Task inputs
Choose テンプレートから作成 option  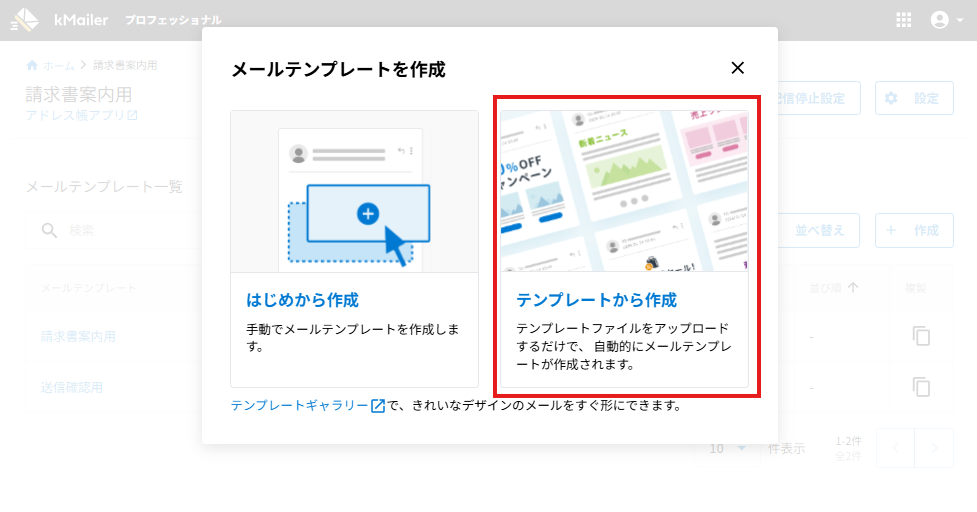click(596, 300)
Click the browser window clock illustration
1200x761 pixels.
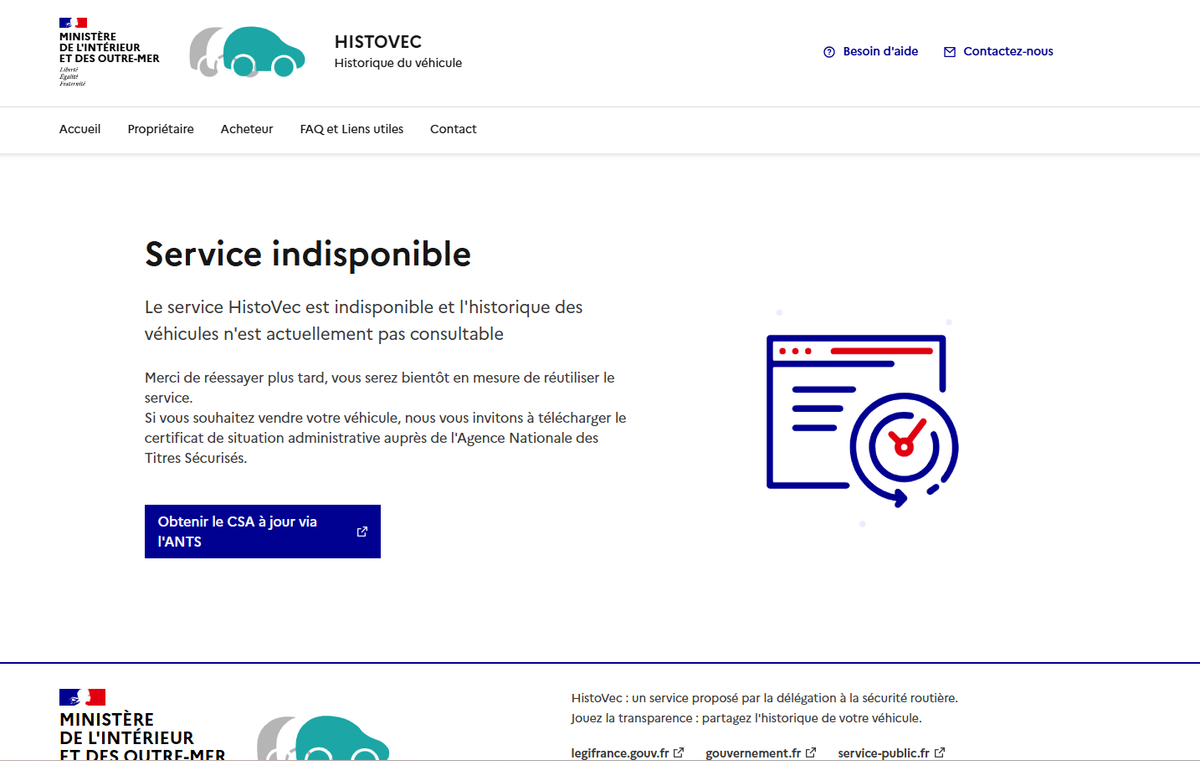(x=861, y=417)
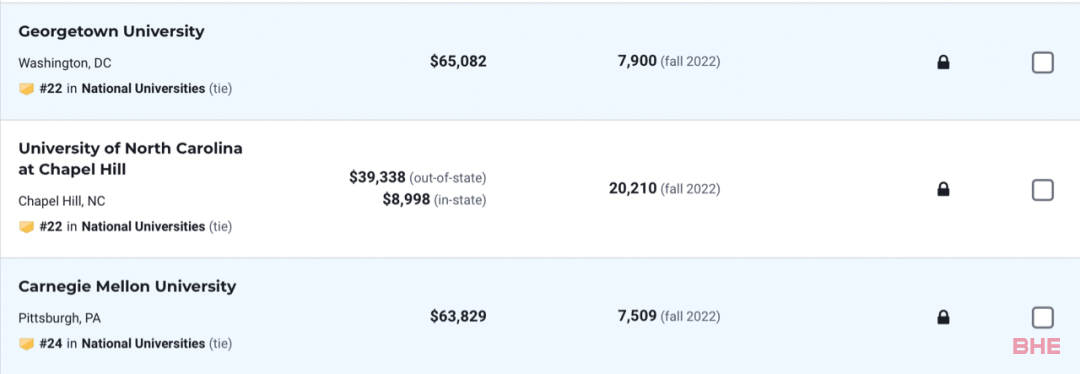The height and width of the screenshot is (374, 1080).
Task: Click the BHE watermark logo
Action: pos(1037,346)
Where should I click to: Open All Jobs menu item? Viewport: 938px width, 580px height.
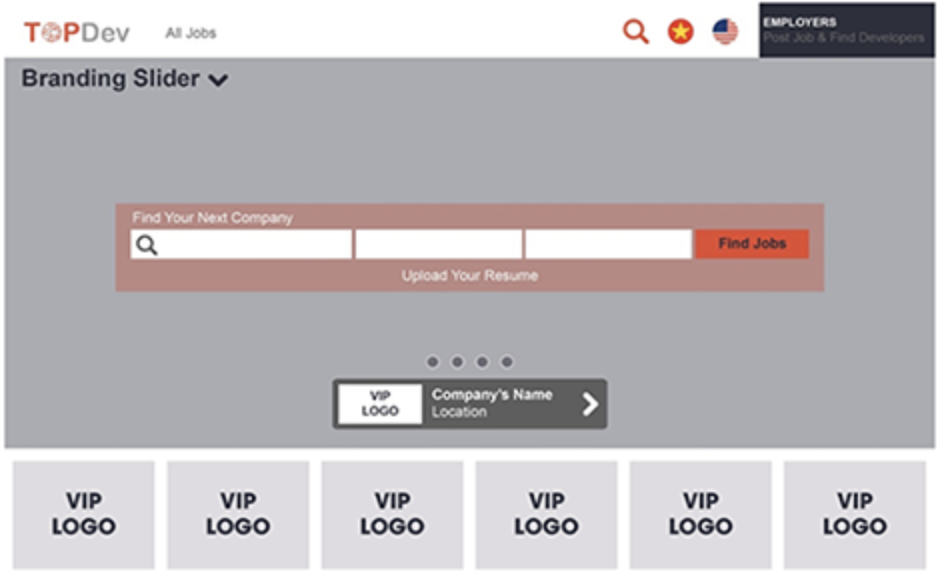pos(190,33)
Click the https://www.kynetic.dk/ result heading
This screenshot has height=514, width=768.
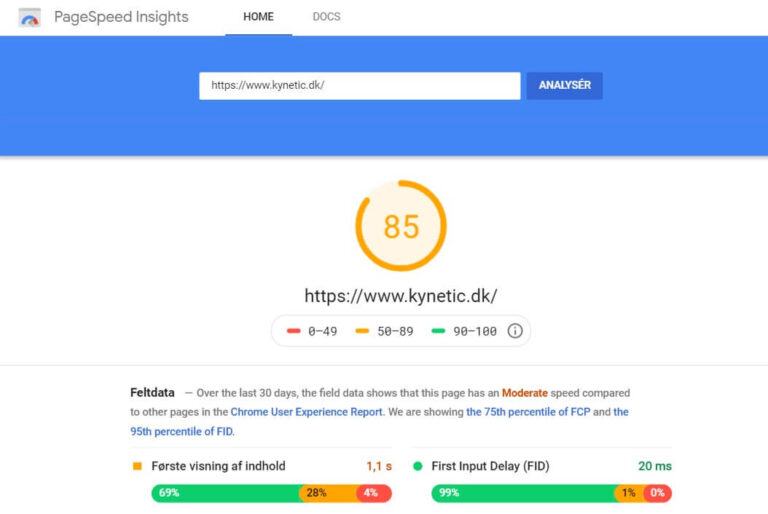401,296
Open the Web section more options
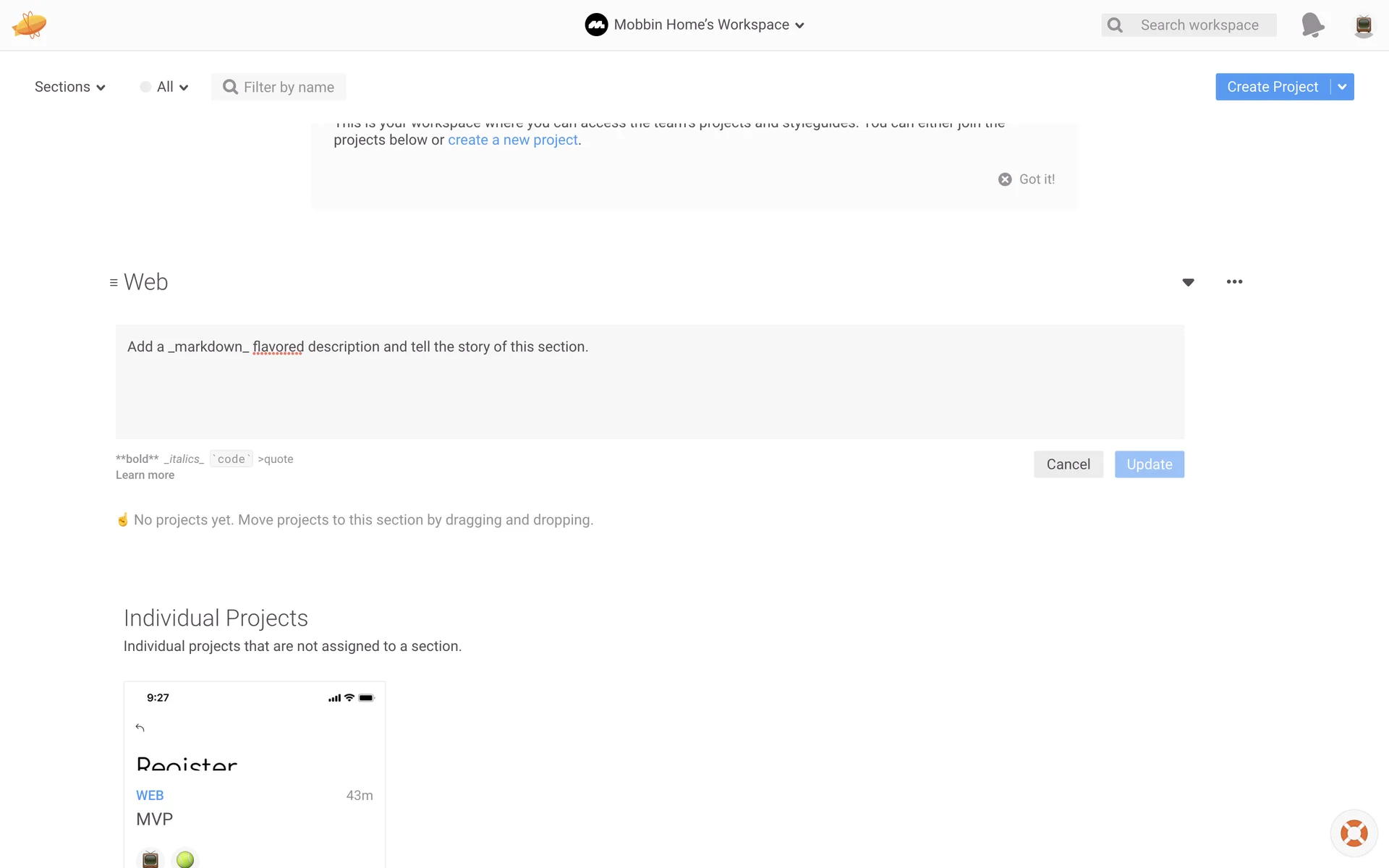Image resolution: width=1389 pixels, height=868 pixels. 1234,282
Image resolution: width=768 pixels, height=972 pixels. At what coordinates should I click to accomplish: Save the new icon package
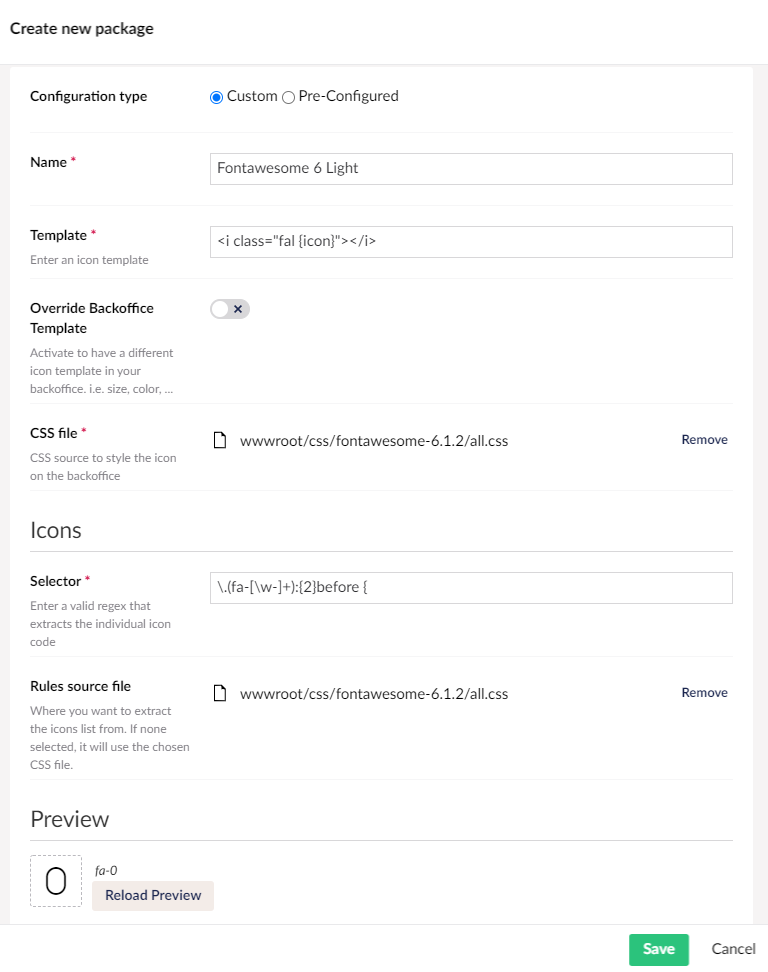[x=658, y=949]
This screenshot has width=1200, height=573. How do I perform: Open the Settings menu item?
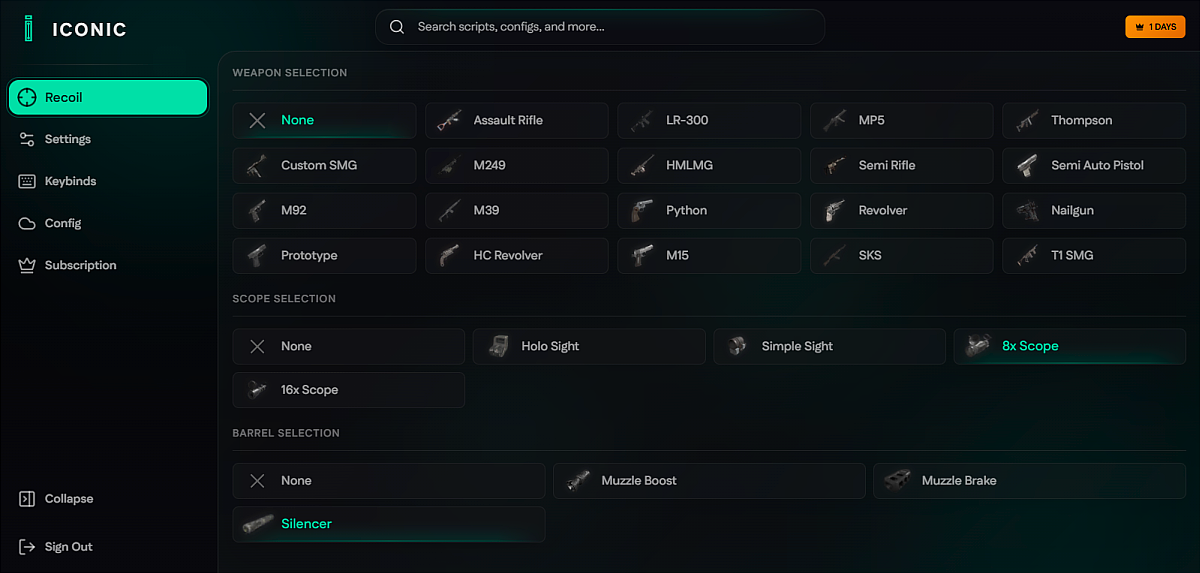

What you will do
Exactly the lines from the one holding "1200x761 pixels." to the last line of the records above should be duplicated, with no pictures among them.

Written solution
1200x761 pixels.
(x=861, y=417)
The height and width of the screenshot is (374, 1080).
Task: Click the BHE watermark logo
Action: pos(1037,346)
Where should I click to: Open All Jobs menu item? Viewport: 938px width, 580px height.
pos(190,33)
Click the https://www.kynetic.dk/ result heading
This screenshot has height=514, width=768.
401,296
Open the Web section more options
Image resolution: width=1389 pixels, height=868 pixels. 1234,282
Image resolution: width=768 pixels, height=972 pixels. At what coordinates should I click to accomplish: Save the new icon package
[x=658, y=949]
This screenshot has width=1200, height=573. How do I perform: Open the Settings menu item?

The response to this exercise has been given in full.